Фляги постепенно тяжелели, уходя под воду по мере наполнения. Когда они скрылись под поверхностью реки, старшина потянул веревку и принялся вытягивать их. Тяжелый, драгоценный груз. В душе он радовался, что все удалось, прошло гладко, но теперь необходимо было доставить это сокровище целым. Сложно не расплескать воду, передвигаясь по-пластунски. Тем более крышки они предусмотрительно сняли — отвинчивание и завинчивание отняло бы слишком много времени. О том, чтобы отпить, утолить жажду самому, он сейчас даже не помышлял. Перед глазами стояла медсестра Женечка с мольбой: «Воды бы раненым…» И мать с грудным младенцем, и боевые товарищи…
Переборов внутренний порыв быстрым броском добежать до лаза в казематы, Кожевников пополз обратно. Но на этот раз ему не повезло.
До входа оставалось метра три, когда раздались крики на другом берегу. Кожевников понял, что его заметили. На пологой поверхности берега он представлял собой великолепную мишень, а потому вскочил на ноги и зигзагами рванул к лазу.

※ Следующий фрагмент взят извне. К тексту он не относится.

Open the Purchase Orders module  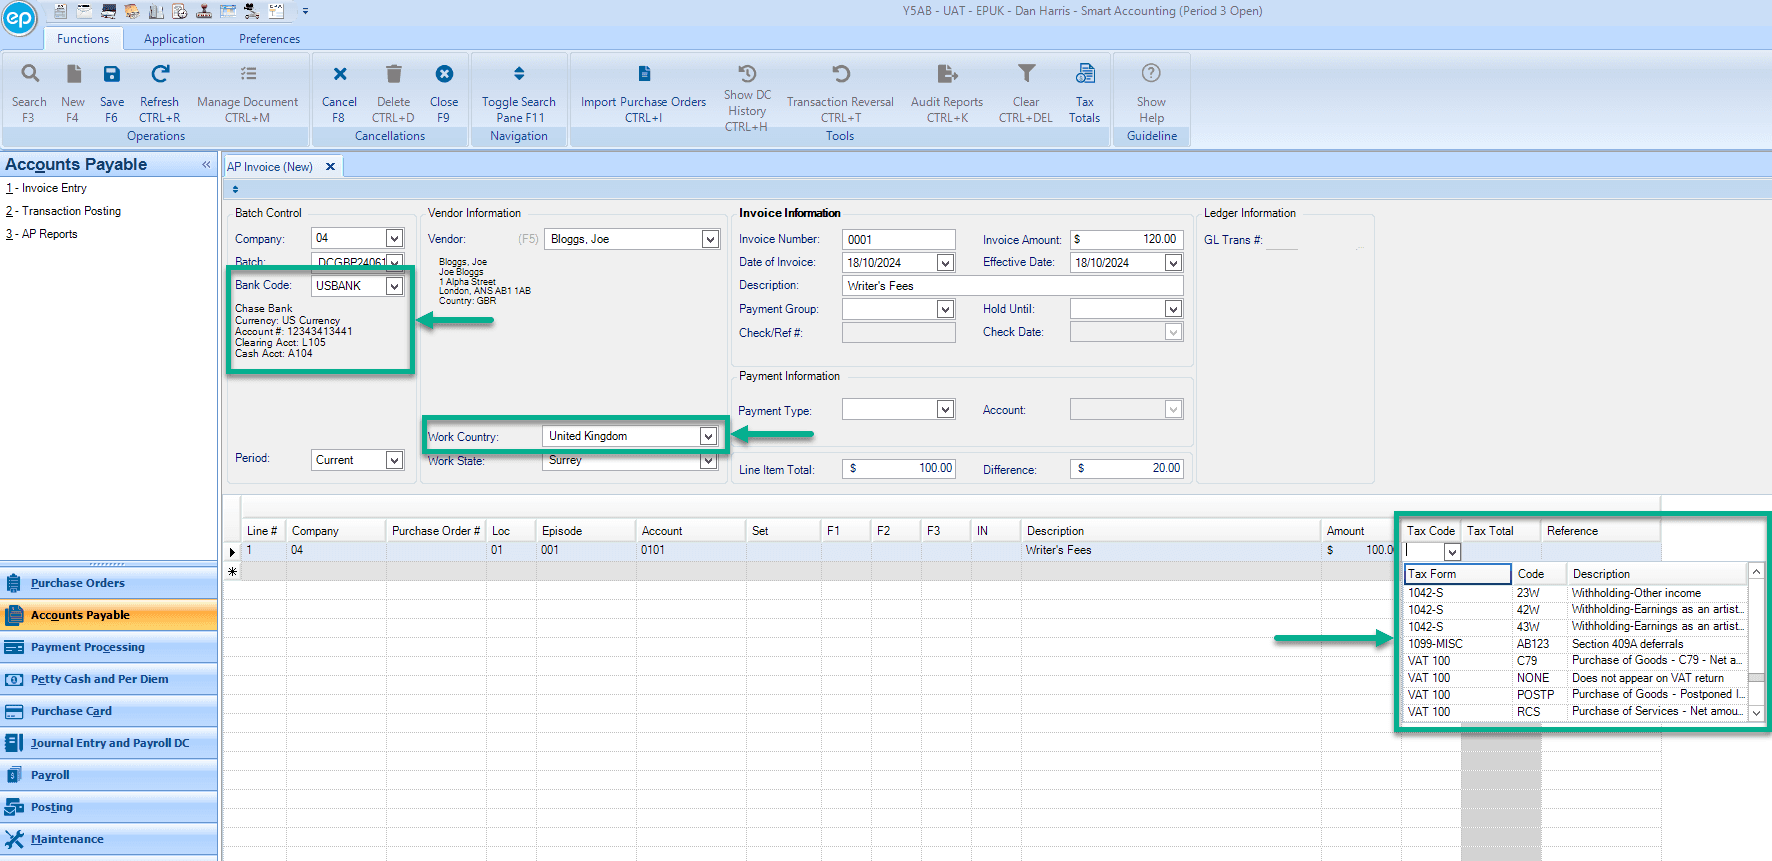[x=78, y=583]
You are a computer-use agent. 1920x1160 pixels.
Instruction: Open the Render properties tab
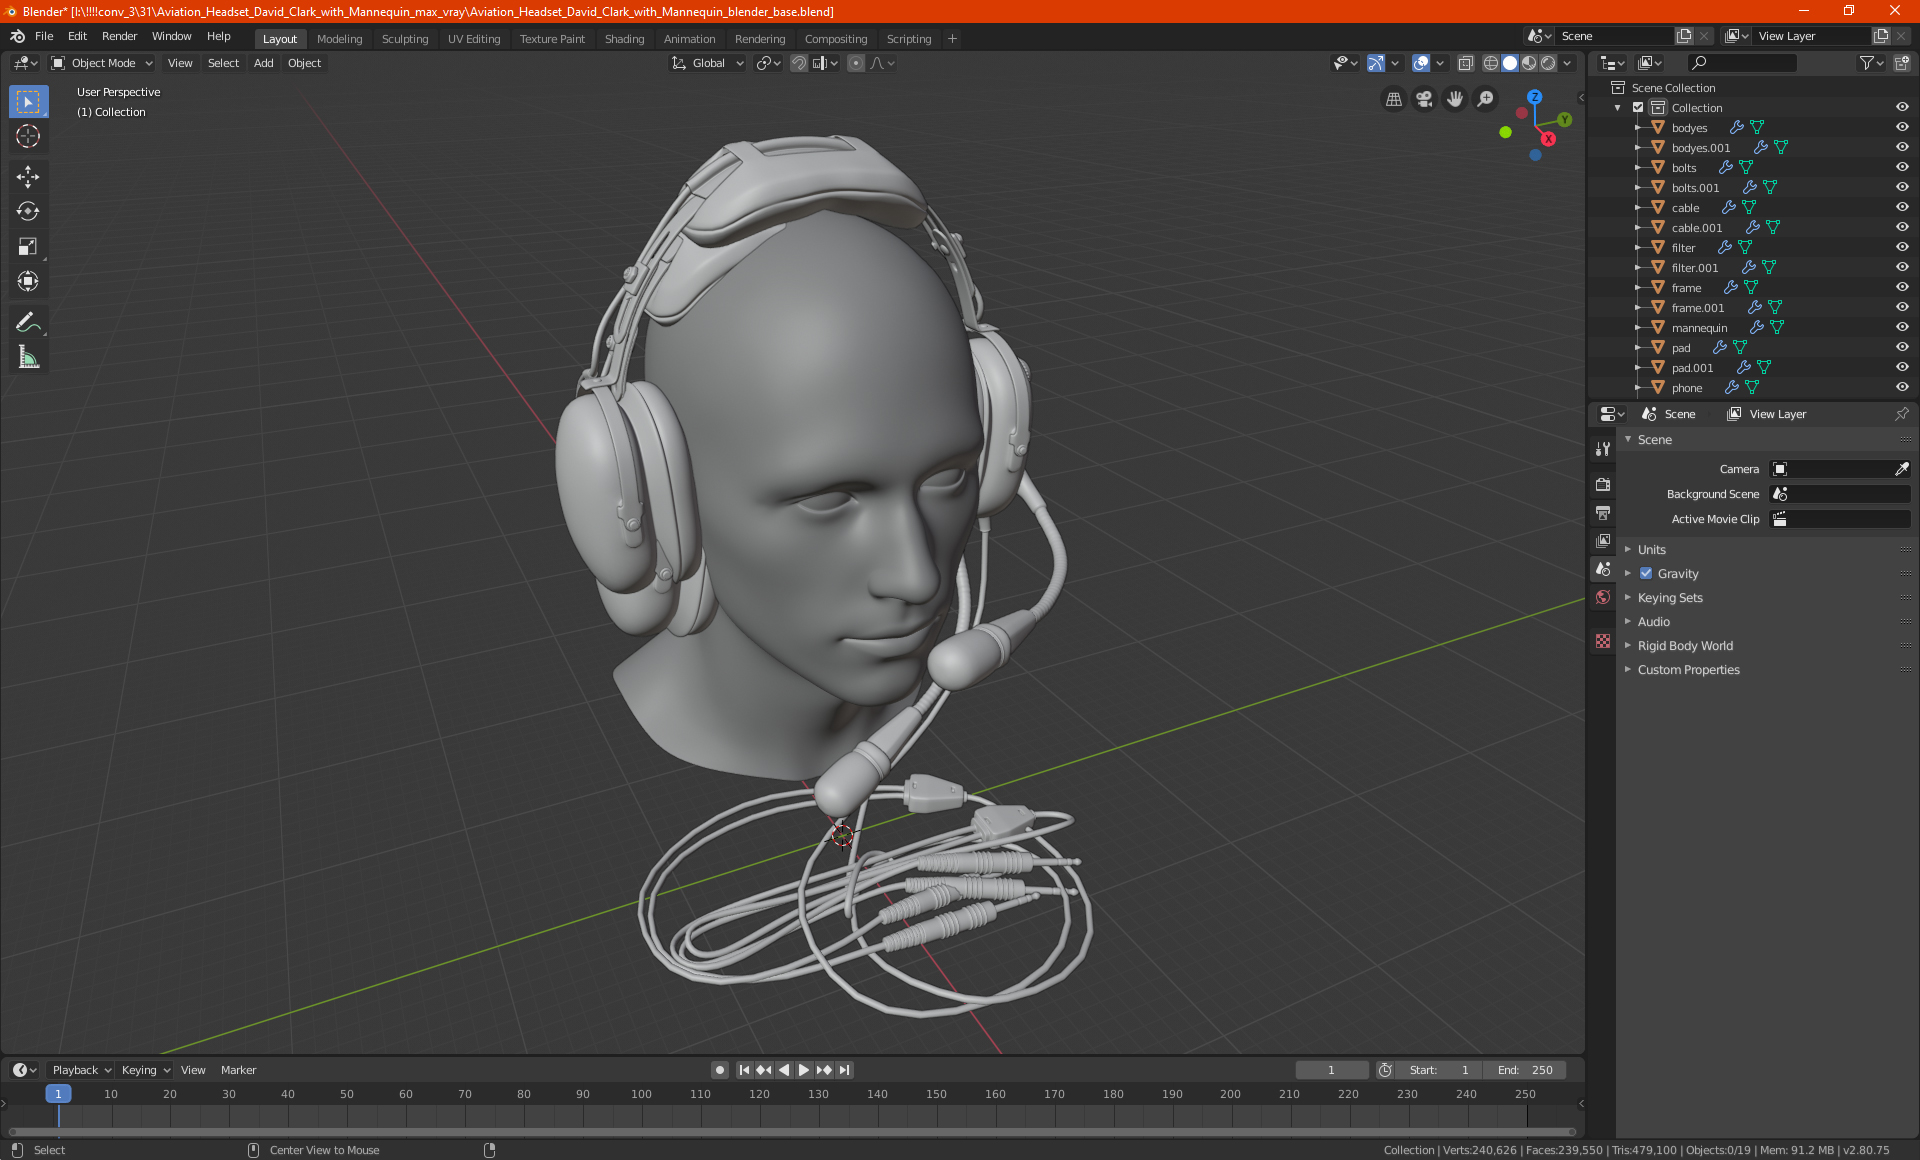tap(1603, 484)
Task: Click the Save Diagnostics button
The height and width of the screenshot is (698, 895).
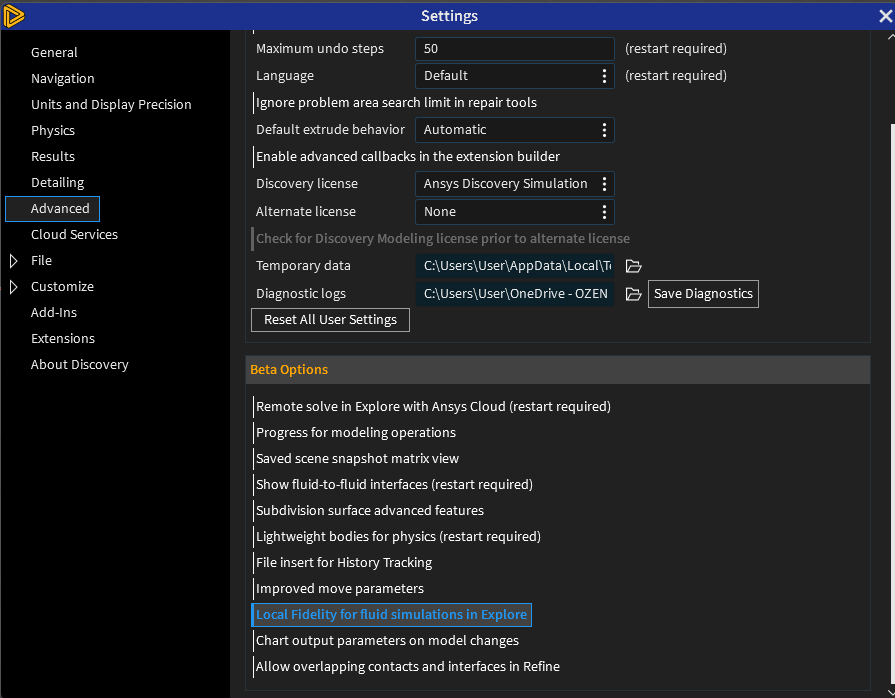Action: coord(703,294)
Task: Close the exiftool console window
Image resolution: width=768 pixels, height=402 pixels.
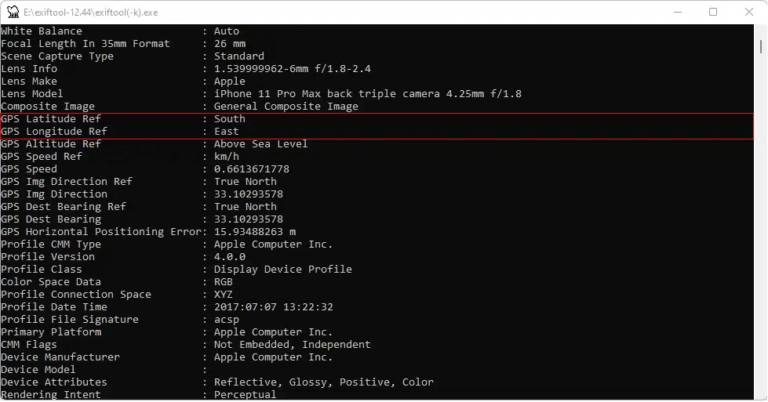Action: click(x=749, y=12)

Позади раздался хлопок выстрела, затем застрочил пулемет. Мамочкин пальнул из винтовки, вызывая огонь на себя. Толку от его винтовки против пулемета было мало. Бег на три метра под обстрелом из МГ-34 — огромное расстояние. Но Кожевникову было сейчас наплевать на себя, он думал только о воде, которая выплескивалась из фляжек на гимнастерку. Донести! Хотя бы до лаза! Передать Мамочкину! Пуля больно ужалила его в ногу, и старшина, споткнувшись, повалился лицом вперед. Но, даже падая, он думал о воде и вытянул руки, чтобы не расплескать фляги. Пулеметная очередь вгрызлась в траву возле его головы. Одна пуля со звоном вошла во флягу, прошив ее насквозь. Из отверстий брызнули два фонтанчика.
Внезапно огонь с противоположного берега смолк. По раздававшимся с другого берега ругани и клацанью металла Кожевников догадался, что в пулемете закончилась лента. Судьба благоволила к нему! Давала ему несколько секунд, пока пулеметчики не начнут бить снова!
Стиснув зубы, превозмогая сильную боль в ноге, старшина вскочил и на одном выдохе преодолел опасное расстояние. Пока он бежал, прихрамывая, ему казалось, что спина его сделалась невероятно широкой, великолепной целью и в нее легко попасть с любого расстояния. Он почти физически ощущал, что сейчас сквозь намокшую от липкого пота гимнастерку ему между лопаток войдет немецкая пуля. Но все обошлось.
Кожевников подскочил к спасительному лазу, и руки Мамочкина втащили его внутрь.
— Воду береги, дурак! — закричал ему старшина. — Воду!
К ним уже бежали взволнованные красноармейцы.
— Старшина ранен, — только успел сказать рядовой, как они подхватили Кожевникова и потащили в глубь казематов.
Все смотрели на старшину с нескрываемым изумлением. Может, этими жалкими глотками Кожевников и не спас их, но он дал им надежду. Показал, что можно бороться за свою жизнь и жизнь своих товарищей.